• Supplied material:
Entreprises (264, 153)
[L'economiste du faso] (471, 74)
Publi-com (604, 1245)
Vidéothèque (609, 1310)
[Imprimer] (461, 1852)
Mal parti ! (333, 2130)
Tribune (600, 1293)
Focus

• Instructions to follow:
Give back the data exactly.

• Exercise output:
Entreprises (264, 153)
[L'economiste du faso] (471, 74)
Publi-com (604, 1245)
Vidéothèque (609, 1310)
[Imprimer] (461, 1852)
Mal parti ! (333, 2130)
Tribune (600, 1293)
Focus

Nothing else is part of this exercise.